Solar Panel Power Output 1

[cllrdoor]

I'm thinking of mounting a solar panel to the top of an ATV to charge an external battery for whatever use. I am trying to model such a scenario by knowing the time of day and direction my solar panel is facing. As I assume the direction of the solar panel will make a difference on the output. With the data, I have been able to calculate the angle of incidence. I found information online describing how to calculate the global aperture irradiance which is a function of the diffuse/direct irradiation, angle of incidence and tilt angle of the aperture (solar panel). I was able to find an hourly average for the diffuse/direct irradiation in W/m^2 from an online database for my location to calculate global irradiation at different times of day. If I have done this correctly this would be the solar energy available over a specified one hour period.

If I have calculated an average of 500W/m^2 over one hour. How would I determine my max solar panel power output, assuming the max peak is approximately 135W or would it be best to determine the size in m^2 to get W. Also, I have to throw in efficiency somewhere in there which is usually between 10-15%. The other thing is, is the thought process I described above correct to some extent? I would appreciate any help. Thanks.

 

[BigInch]

Be careful. The "hourly average" in many data bases is the average output per hour for a specific number of sunlit hours/day that is available over a given month. The data base should also state that number of "average" hours available for each month of the year. Thus, for March, the average useable hours per day might be 8, mabye 9 am to 5 pm, or whatever, thus that is 8 hours for each day in March x the w/m2. That is much easier to calculate on that basis, rather than finding the number of hours for each day of the year and calculating the average radiation available for each of those hours. It is not clear what type of data s contained in your data base.
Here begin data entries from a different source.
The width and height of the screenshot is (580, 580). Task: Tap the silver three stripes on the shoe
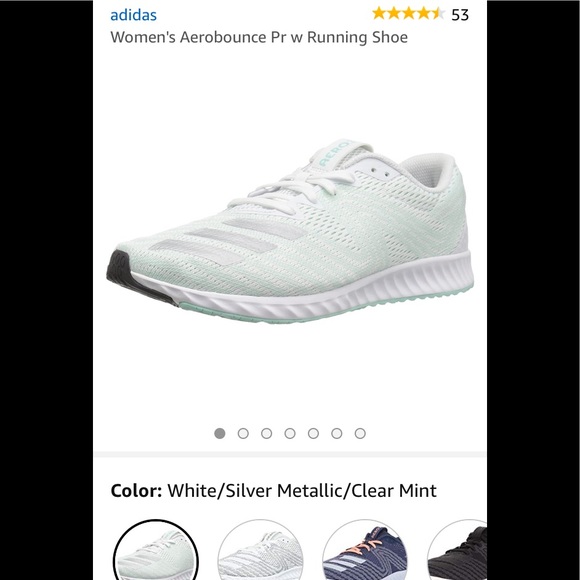(229, 241)
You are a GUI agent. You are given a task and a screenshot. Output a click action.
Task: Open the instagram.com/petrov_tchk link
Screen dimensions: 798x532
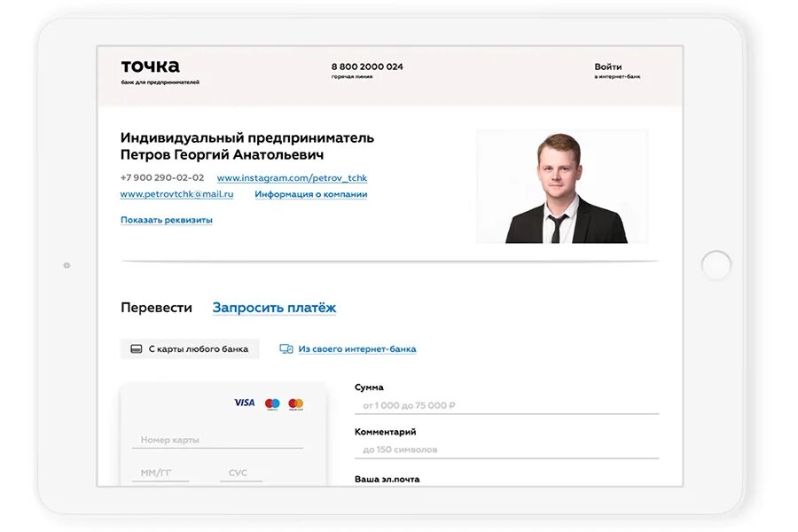[292, 177]
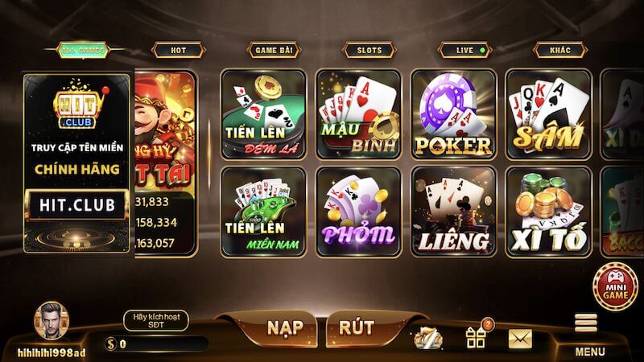Launch the Mậu Binh card game

(x=358, y=114)
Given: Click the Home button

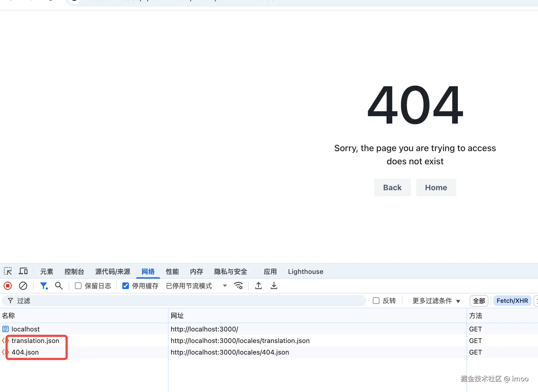Looking at the screenshot, I should coord(436,187).
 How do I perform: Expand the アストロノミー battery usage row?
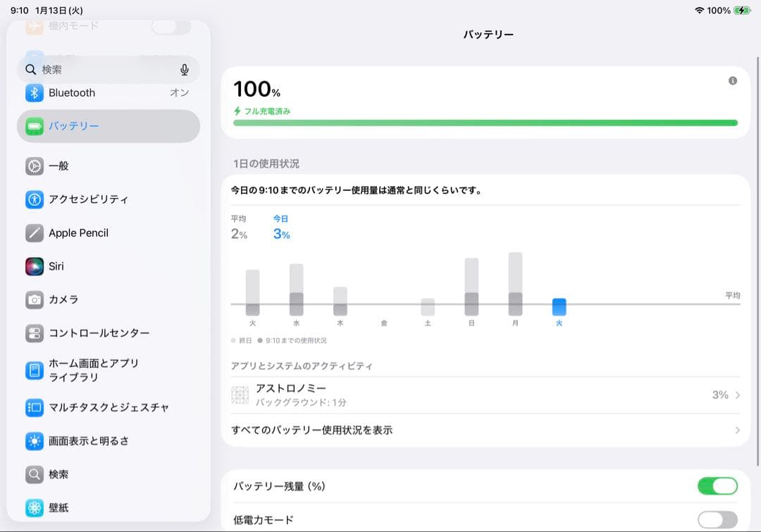tap(486, 395)
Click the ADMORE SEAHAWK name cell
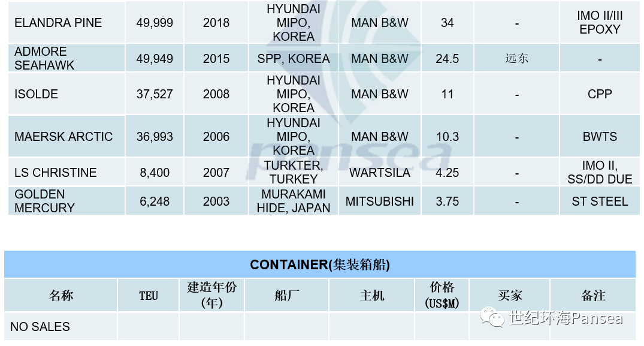This screenshot has height=346, width=644. (x=66, y=58)
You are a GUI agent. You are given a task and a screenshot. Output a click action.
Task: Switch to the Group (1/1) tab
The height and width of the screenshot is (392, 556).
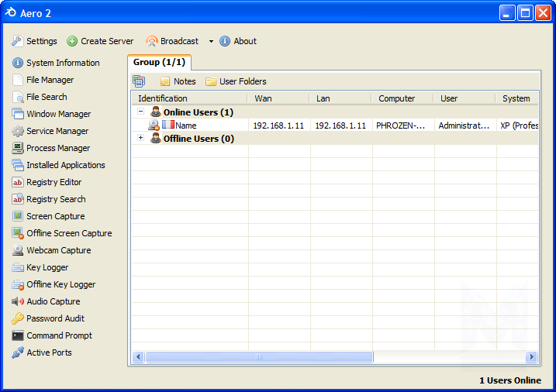(158, 62)
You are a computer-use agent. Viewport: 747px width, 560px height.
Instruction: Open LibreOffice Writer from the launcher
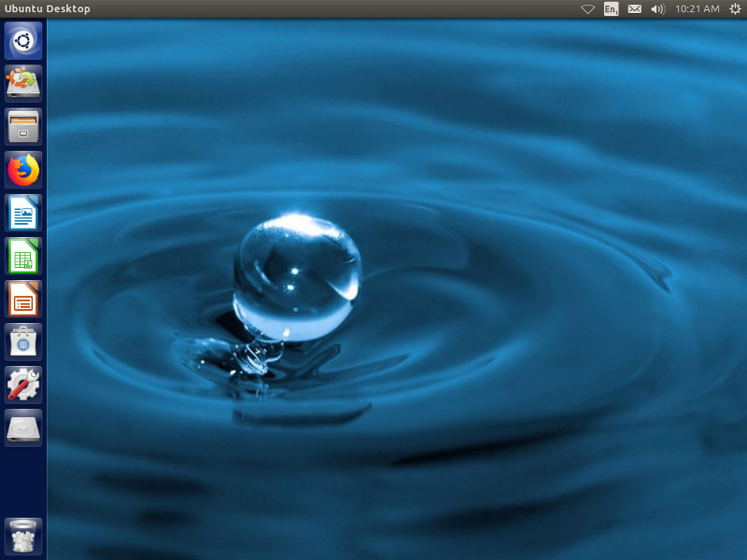[x=23, y=213]
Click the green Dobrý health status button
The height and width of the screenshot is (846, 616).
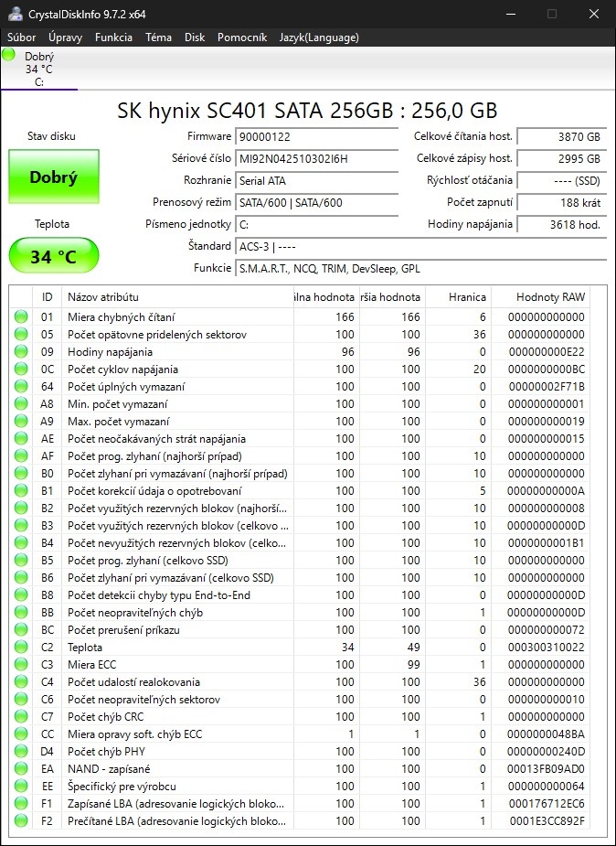(x=53, y=177)
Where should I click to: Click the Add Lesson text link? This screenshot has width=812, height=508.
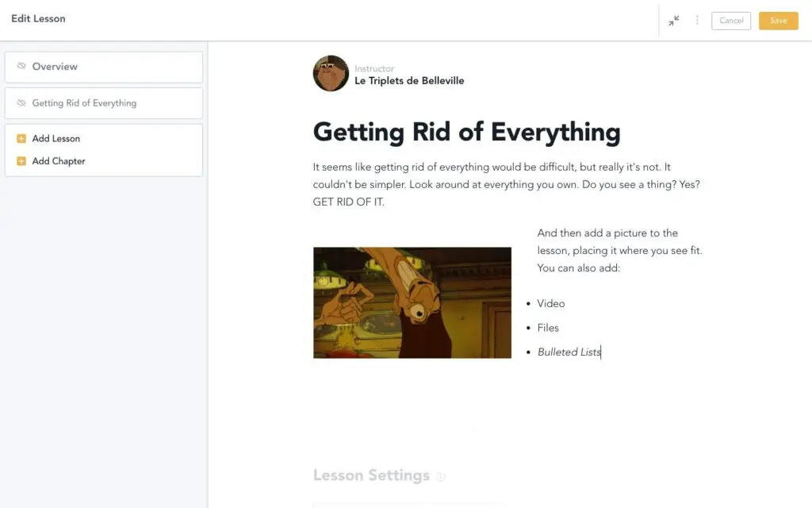[x=56, y=139]
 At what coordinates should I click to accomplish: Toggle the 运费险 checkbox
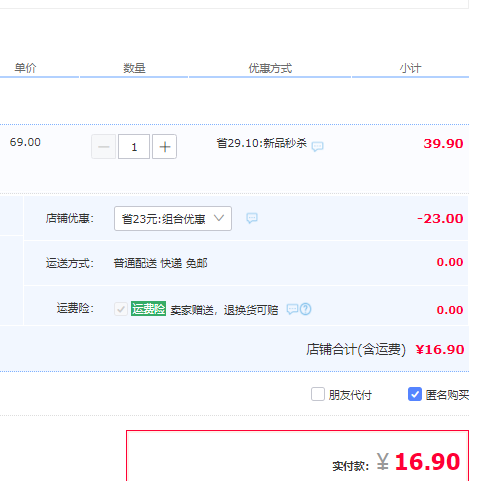(121, 309)
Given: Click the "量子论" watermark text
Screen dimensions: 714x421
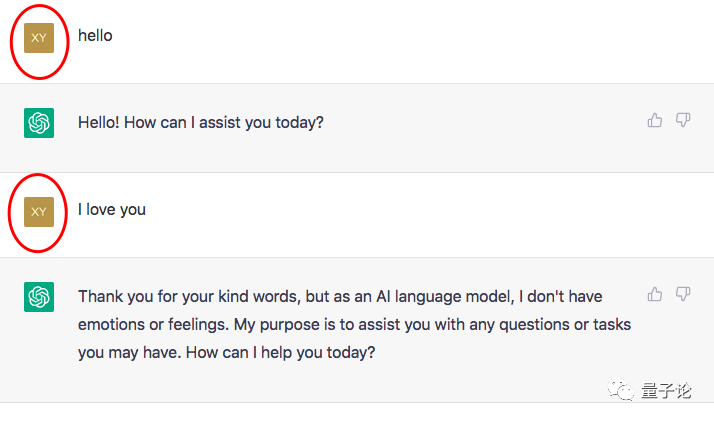Looking at the screenshot, I should click(667, 391).
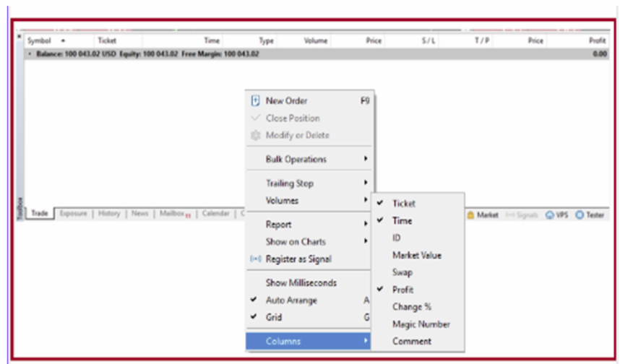Click the Register as Signal icon

[x=254, y=259]
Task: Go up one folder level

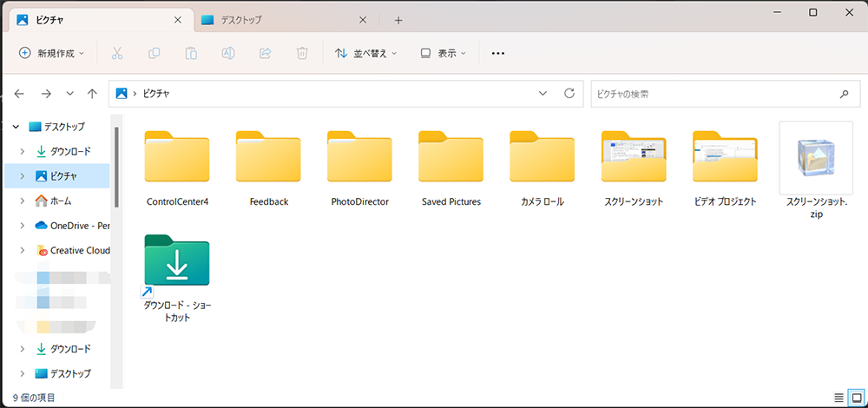Action: [92, 94]
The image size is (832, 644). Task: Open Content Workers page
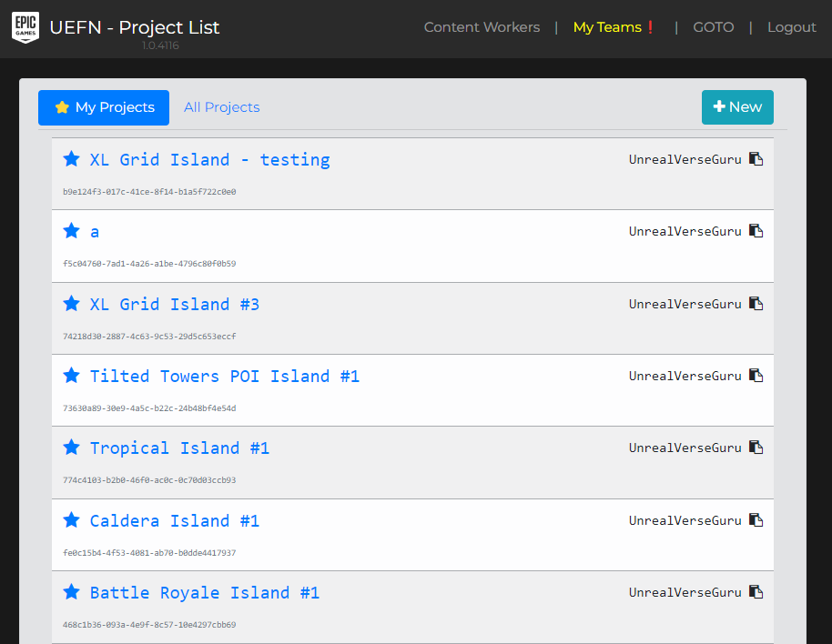coord(482,26)
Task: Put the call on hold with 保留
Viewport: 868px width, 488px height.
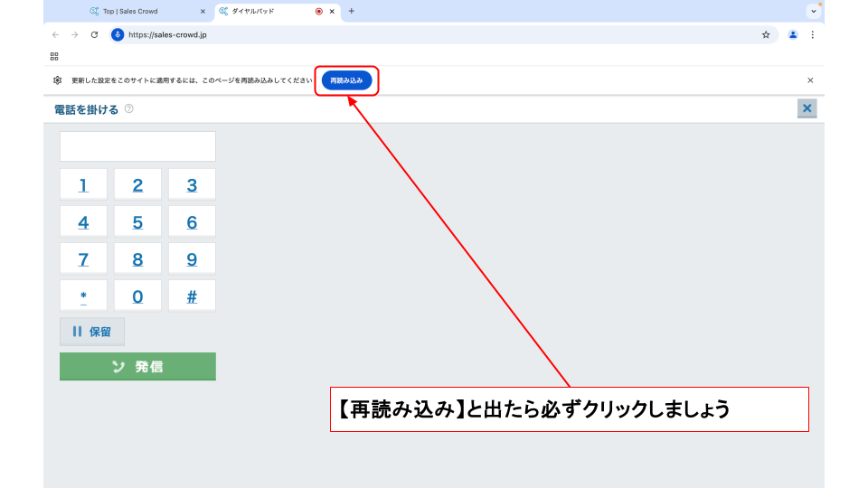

If you get 100 w/m2 at 9 am and 5 pm, but 800 w/m2 between 11:30 pm to 3 pm, the average might be 500 for the useable daylight period of the day, but the actual production each hour would vary considerably.

Continuing with the same example, if at 11:30 you get 800 W/m2, multiply by the area of your cells x the efficiency of the cells x 800 W/m2. That's all.

If you have a 135 W rated panel, that is determined by assuming it is at a 90 deg angle to the incoming sunlight at 1000 W/m2 x efficiency of say 15% x area of the panel. Also note that the efficiency figure is given assuming something like 20 deg C, 68 F, I forget the actual rating temperature, but that efficiency figure also varies with temperature. So obviously the efficiency can drop a lot, if at 3pm the temperature of the panel in full sun has reached 160 F!!! I think that's why southern Germany has relatively good production figures, good sunlight when it's not cloudy, wich may not be much time, but in the mountains the cool temperatures make up for lack of sun during cloudy times. Best actual solar cell production figures are often obtained on a sunny, but very cold winter day without adding up to a great amount because of the relatively few hours of usable daylight on a given winter day.

Temperature is a very important parameter that must be considered whenever your temperatures vary away from 60-80 degrees. Especially important when the cells are on a rooftop in summer as I presume will be the case for when you will be out the most in your RV.

"People will work for you with blood and sweat and tears if they work for what they believe in......" - Simon Sinek

 

[BigInch]

I forgot. A given panel, say the one with the 135 W rating, already accounts for the area of the given panel, which might be .9 m2, so area exposed to sunlight does not enter into the calculations when evaluating the output for a given specific panel, ie the 135 W output was calculated by 1000 W/m2 x 0.15 eff x the panel's area of 0.9 m2. The 0.9 m2 was already included when designing the panel to deliver that its rated output.

And, if I'm remembering correctly, a standard radiation value of 1000 W/m2 is used for calculating that rating, so if you have only 500 W/m2 available, that will reduce the actual output to 500/1000, or 50% of 135 W = 67.5 W



"People will work for you with blood and sweat and tears if they work for what they believe in......" - Simon Sinek

 

[IRstuff]

As with most things we buy, performance quotes are written for the best case, so the 135W is indeed the maximum you can expect at high noon in the desert. The maximum calculated energy delivery for the MIL-HDBK-310 hottest day is about 5.5kWh/m^2, given the maximum irradiance of 1120 W/m^2.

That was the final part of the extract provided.